Exercise brief: Copy out exactly the lines from the one containing "Task: Click the 4K2K Displays @ 60Hz label" to the last line of the records below, both included, and leave out any pictures.

[[ Data to examine open ]]

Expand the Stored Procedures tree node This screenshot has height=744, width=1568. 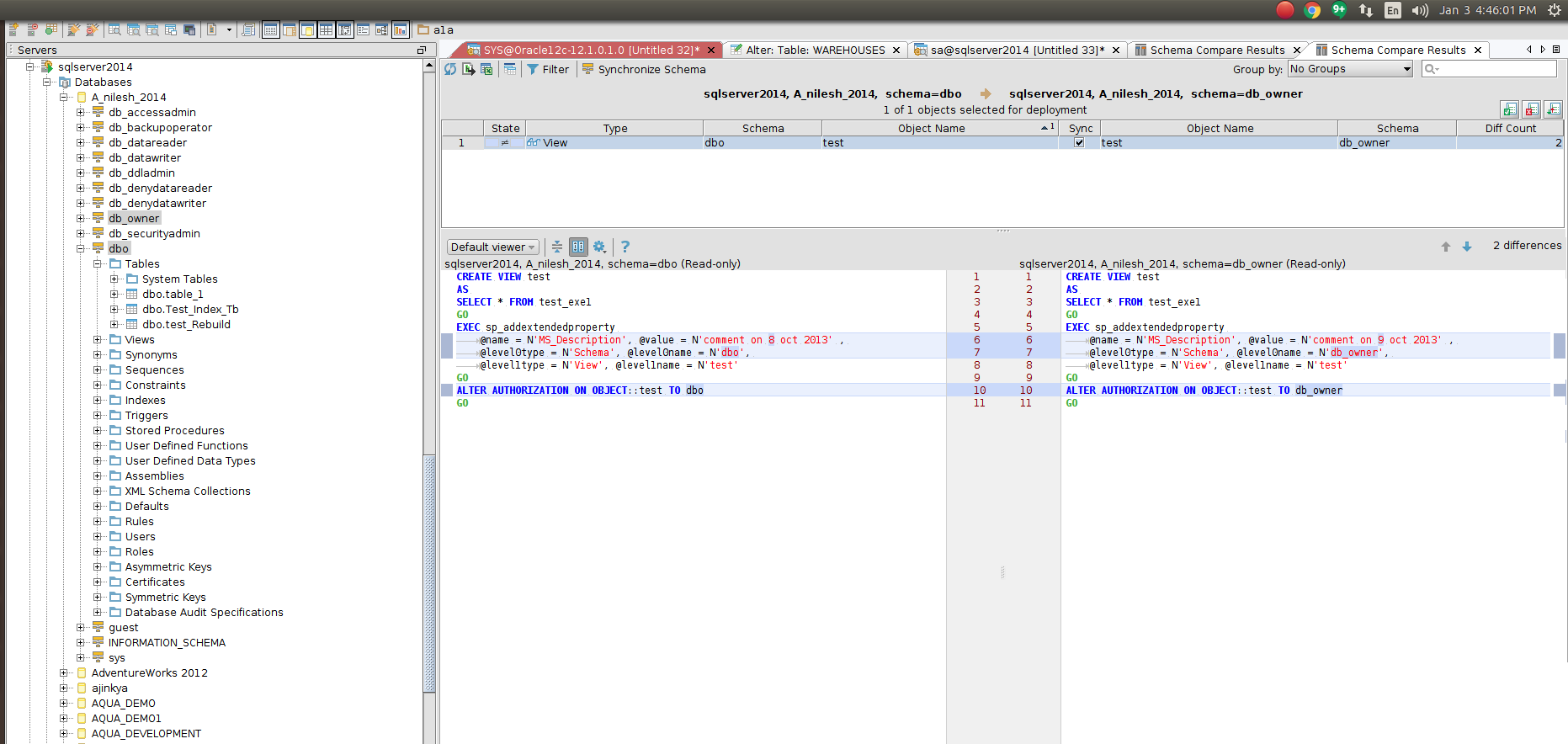coord(98,431)
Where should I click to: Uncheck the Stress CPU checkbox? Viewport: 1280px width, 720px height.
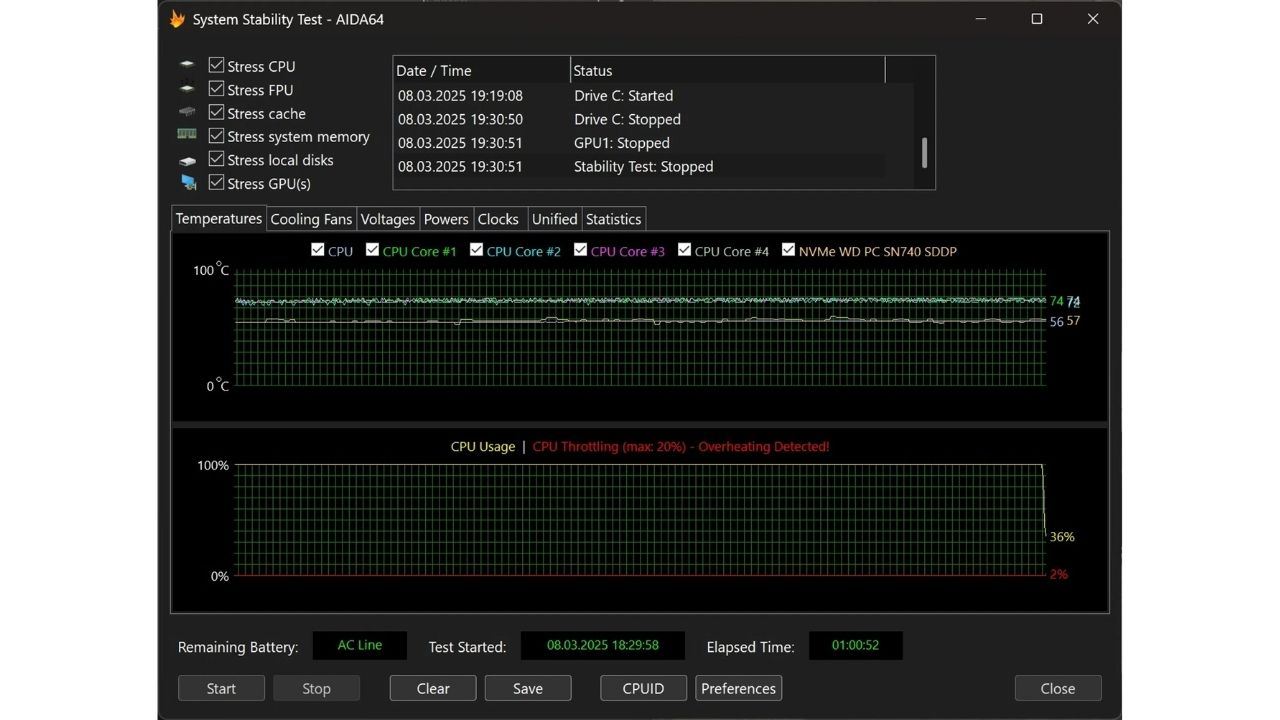[216, 65]
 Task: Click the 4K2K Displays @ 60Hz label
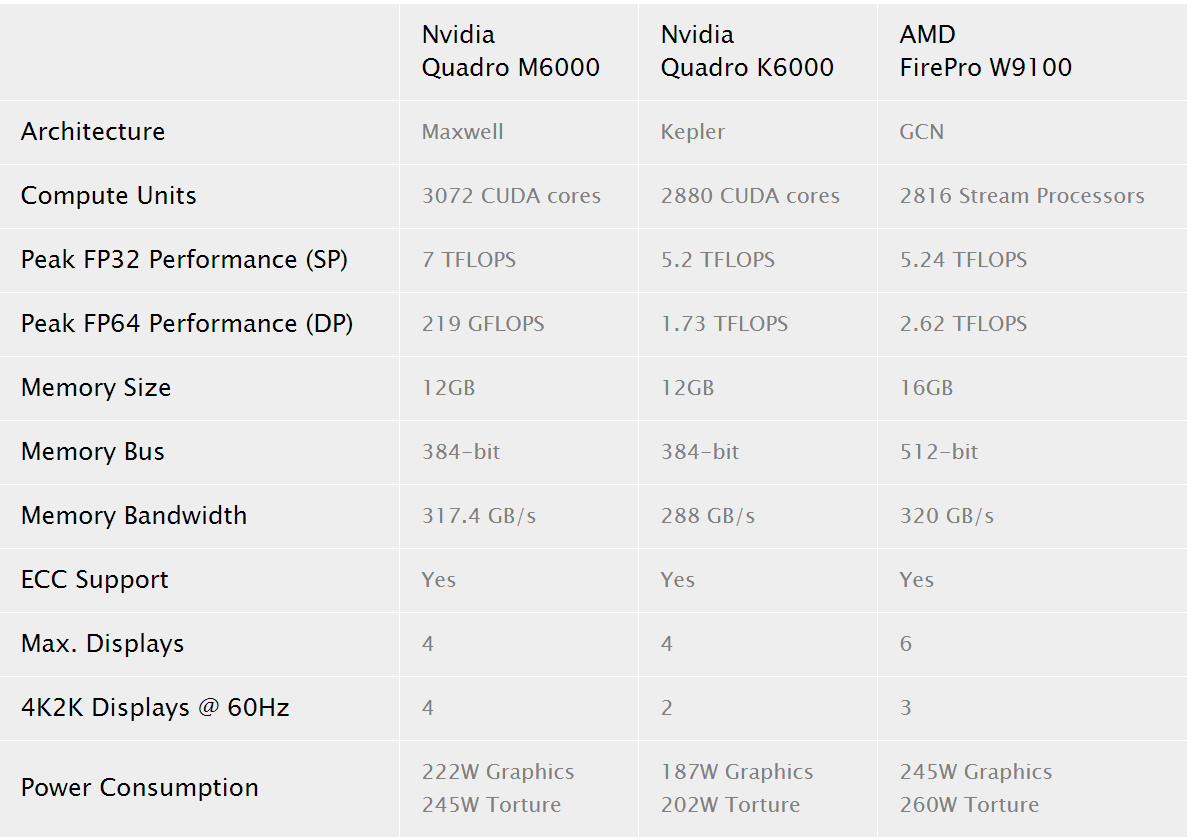pos(155,708)

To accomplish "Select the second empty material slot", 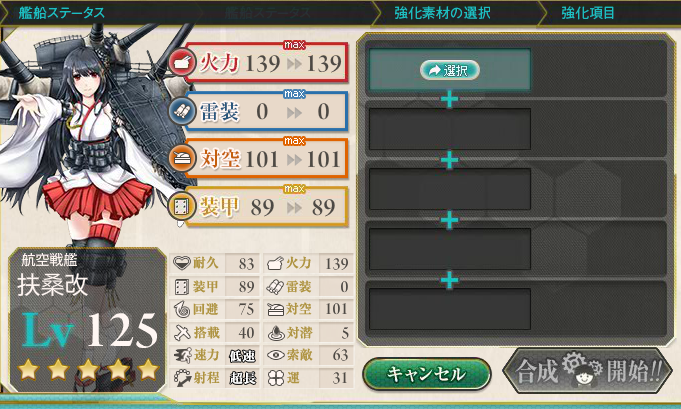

[[ Data to examine closed ]]

Expected answer:
 Task: Click the 4K2K Displays @ 60Hz label
pos(155,708)

To accomplish "Select the second empty material slot", 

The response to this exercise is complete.